| Exercise prompt |
Whenever the string "computer" turns up in a line below, that line should be copied.

(Stored records)

━━━

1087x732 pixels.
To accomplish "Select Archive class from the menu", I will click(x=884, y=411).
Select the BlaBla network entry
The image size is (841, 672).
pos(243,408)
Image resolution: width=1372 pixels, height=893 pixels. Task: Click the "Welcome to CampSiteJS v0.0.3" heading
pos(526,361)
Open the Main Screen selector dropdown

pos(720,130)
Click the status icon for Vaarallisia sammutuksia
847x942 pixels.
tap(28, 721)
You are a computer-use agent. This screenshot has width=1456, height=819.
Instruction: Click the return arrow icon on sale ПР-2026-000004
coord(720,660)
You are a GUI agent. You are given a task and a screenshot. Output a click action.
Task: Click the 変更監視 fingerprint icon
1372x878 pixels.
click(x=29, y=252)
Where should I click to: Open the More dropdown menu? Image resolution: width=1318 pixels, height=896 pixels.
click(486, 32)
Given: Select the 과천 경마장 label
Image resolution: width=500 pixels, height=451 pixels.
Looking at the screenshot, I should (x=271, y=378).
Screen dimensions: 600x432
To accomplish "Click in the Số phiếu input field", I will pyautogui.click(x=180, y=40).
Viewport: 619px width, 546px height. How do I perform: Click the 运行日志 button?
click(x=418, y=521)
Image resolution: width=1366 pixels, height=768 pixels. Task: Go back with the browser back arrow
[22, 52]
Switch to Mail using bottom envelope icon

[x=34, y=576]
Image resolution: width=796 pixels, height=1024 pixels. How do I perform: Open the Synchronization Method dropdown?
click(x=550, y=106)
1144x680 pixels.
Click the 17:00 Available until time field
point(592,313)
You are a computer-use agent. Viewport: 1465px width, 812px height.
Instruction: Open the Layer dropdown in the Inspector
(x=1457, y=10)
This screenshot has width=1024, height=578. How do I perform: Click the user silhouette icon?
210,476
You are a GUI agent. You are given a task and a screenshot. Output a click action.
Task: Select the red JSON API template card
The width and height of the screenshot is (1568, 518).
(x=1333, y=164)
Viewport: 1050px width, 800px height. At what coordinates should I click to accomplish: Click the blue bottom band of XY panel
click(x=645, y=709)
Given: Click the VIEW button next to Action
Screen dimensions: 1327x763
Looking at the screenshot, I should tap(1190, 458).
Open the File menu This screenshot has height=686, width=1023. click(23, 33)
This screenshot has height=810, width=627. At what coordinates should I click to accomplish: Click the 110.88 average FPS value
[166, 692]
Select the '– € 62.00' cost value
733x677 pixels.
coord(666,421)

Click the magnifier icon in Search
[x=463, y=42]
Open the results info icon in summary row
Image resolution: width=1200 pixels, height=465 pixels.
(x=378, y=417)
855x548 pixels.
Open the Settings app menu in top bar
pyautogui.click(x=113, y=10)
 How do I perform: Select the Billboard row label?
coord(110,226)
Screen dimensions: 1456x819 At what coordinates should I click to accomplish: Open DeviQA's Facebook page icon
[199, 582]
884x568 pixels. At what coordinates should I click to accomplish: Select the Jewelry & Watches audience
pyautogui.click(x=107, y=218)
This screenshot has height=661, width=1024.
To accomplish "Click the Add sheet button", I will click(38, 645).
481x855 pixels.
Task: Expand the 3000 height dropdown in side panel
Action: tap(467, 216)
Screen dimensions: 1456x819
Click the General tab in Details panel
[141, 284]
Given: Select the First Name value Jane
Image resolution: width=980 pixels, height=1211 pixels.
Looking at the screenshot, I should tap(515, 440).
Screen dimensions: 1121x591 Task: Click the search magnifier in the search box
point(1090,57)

━━━

| Output below |
You are a computer-use agent. This screenshot has width=1456, height=819.
You are a computer-use agent. Viewport: 1465px width, 812px height.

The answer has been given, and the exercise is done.